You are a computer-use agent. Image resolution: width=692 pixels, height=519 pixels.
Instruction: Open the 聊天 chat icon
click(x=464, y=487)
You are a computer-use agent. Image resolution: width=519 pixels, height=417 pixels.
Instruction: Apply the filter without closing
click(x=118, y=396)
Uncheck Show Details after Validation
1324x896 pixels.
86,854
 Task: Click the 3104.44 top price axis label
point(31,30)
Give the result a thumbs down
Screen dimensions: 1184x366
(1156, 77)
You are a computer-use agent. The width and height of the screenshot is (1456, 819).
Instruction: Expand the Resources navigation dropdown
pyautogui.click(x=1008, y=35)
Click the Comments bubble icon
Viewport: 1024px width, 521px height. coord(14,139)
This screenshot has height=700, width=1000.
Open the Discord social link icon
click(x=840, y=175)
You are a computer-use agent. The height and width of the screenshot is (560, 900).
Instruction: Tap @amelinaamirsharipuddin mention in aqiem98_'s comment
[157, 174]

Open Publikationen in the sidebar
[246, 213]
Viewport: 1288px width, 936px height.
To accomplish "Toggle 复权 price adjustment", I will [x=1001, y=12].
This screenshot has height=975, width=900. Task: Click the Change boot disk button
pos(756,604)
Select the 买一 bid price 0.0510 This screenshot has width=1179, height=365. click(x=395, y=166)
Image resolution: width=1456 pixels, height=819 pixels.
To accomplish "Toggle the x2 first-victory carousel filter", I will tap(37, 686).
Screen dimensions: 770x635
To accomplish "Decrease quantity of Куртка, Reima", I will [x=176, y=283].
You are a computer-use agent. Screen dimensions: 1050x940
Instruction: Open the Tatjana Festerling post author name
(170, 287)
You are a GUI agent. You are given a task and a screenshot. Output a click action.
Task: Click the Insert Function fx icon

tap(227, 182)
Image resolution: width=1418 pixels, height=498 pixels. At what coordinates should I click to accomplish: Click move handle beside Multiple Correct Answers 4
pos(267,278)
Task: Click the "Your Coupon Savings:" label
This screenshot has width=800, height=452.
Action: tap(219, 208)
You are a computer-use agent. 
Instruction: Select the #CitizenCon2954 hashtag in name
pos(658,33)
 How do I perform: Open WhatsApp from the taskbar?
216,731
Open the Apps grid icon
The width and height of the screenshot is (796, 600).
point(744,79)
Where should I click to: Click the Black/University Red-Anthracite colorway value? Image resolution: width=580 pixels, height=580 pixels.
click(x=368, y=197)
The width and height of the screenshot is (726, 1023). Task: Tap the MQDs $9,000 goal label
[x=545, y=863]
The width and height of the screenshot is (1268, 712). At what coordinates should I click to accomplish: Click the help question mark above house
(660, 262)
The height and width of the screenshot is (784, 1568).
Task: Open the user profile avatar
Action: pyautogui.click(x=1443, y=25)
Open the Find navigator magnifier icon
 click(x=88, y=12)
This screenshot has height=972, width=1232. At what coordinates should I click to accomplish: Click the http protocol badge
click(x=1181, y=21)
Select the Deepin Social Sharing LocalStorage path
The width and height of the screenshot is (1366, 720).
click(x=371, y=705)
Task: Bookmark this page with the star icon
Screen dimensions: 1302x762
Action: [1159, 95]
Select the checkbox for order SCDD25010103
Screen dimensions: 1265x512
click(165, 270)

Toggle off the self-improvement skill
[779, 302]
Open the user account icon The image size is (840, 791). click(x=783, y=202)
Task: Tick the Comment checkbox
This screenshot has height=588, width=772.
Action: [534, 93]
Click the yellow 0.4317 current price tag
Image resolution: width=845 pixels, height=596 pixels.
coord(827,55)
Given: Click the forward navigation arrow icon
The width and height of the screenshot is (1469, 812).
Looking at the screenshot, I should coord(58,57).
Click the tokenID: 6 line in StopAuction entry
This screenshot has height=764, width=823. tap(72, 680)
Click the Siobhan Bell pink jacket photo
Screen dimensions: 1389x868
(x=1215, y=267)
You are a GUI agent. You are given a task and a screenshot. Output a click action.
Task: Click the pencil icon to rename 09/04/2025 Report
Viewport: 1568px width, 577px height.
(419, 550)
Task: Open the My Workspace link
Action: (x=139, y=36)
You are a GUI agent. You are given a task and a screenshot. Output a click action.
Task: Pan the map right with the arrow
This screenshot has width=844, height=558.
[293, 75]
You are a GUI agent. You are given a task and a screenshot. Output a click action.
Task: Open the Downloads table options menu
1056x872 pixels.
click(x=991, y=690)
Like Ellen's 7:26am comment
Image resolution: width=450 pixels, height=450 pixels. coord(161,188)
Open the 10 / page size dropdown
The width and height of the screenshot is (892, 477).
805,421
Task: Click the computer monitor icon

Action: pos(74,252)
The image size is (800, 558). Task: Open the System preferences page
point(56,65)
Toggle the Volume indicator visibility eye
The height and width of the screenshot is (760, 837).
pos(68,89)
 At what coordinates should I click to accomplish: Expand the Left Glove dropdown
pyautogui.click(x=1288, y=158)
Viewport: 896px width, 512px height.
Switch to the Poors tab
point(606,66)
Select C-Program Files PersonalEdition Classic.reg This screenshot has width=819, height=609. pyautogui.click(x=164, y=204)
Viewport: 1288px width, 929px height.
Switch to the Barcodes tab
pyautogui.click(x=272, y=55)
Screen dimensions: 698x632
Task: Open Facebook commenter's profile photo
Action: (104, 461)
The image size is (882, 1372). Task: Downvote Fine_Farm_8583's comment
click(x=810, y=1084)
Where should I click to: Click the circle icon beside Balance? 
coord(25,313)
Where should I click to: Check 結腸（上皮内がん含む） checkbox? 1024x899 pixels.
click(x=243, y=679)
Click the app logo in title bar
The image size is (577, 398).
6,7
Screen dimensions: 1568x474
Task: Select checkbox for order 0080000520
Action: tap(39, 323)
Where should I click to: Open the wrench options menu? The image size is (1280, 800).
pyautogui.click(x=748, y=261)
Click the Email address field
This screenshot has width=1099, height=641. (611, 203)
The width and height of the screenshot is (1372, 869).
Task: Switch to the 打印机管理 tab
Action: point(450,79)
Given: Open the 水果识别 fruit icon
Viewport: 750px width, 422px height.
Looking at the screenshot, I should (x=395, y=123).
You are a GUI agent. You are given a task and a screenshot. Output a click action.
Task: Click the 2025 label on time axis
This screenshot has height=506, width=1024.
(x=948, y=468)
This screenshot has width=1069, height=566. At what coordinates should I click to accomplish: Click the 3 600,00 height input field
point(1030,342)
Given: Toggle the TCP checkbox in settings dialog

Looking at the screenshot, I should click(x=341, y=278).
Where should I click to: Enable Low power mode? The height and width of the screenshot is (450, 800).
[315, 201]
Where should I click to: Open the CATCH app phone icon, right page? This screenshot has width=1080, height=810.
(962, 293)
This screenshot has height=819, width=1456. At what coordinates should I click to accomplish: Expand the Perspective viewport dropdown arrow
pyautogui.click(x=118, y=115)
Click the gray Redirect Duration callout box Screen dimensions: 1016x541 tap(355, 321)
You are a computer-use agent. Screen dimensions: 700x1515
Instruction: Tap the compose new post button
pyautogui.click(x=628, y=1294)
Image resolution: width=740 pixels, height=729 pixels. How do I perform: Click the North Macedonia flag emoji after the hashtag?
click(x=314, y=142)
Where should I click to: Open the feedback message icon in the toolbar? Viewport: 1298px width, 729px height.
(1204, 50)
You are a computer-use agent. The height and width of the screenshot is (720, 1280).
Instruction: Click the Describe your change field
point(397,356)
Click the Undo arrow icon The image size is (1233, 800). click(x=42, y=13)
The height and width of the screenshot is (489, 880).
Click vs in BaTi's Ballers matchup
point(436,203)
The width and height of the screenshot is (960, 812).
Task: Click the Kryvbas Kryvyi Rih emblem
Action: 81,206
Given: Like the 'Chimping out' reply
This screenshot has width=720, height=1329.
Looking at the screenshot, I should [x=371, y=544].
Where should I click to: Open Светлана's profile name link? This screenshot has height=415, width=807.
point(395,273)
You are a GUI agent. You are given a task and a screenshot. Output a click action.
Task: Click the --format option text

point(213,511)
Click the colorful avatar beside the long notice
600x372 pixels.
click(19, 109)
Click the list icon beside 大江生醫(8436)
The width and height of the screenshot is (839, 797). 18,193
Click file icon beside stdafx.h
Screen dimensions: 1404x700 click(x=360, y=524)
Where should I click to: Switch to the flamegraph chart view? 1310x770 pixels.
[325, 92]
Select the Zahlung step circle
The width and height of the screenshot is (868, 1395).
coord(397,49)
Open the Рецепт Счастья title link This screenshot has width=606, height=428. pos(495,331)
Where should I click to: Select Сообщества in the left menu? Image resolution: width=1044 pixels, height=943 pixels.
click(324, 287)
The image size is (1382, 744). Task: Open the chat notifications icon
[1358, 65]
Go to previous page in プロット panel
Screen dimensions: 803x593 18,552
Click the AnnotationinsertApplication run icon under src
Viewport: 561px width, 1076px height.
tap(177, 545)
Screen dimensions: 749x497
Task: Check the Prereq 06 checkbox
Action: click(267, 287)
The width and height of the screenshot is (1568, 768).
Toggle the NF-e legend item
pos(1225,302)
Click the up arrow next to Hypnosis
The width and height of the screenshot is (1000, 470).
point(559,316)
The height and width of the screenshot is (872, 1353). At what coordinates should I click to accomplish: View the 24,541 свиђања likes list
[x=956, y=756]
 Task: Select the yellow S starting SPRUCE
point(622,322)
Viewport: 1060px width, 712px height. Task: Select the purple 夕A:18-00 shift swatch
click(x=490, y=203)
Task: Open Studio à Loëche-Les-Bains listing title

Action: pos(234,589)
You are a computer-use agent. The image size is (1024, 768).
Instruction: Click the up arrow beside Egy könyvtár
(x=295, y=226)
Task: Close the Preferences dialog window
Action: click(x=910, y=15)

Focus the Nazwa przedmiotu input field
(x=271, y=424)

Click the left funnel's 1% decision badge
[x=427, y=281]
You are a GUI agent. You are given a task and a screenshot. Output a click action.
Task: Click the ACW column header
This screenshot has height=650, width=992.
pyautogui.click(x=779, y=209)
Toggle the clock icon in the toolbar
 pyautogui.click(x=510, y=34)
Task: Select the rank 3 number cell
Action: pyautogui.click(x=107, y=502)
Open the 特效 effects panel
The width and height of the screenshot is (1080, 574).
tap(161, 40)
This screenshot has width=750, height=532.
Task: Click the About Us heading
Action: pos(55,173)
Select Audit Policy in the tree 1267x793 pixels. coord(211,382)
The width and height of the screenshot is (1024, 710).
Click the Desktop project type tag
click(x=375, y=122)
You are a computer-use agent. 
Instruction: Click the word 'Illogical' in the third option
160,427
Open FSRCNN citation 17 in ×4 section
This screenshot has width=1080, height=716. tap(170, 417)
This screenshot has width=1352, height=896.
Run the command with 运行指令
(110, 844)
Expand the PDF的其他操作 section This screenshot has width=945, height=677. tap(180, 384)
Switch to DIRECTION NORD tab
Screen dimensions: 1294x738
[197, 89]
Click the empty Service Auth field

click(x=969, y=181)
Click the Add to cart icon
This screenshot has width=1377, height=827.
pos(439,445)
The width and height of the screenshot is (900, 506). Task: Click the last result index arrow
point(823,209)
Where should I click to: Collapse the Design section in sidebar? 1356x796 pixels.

================

#### What is needed
Wherever a line of the listing above contains the string "will", copy that line.

#### Answer to this task
To accomplish "Toggle 复权 price adjustment", I will [x=1001, y=12].
To accomplish "Toggle the x2 first-victory carousel filter", I will tap(37, 686).
To accomplish "Decrease quantity of Куртка, Reima", I will [x=176, y=283].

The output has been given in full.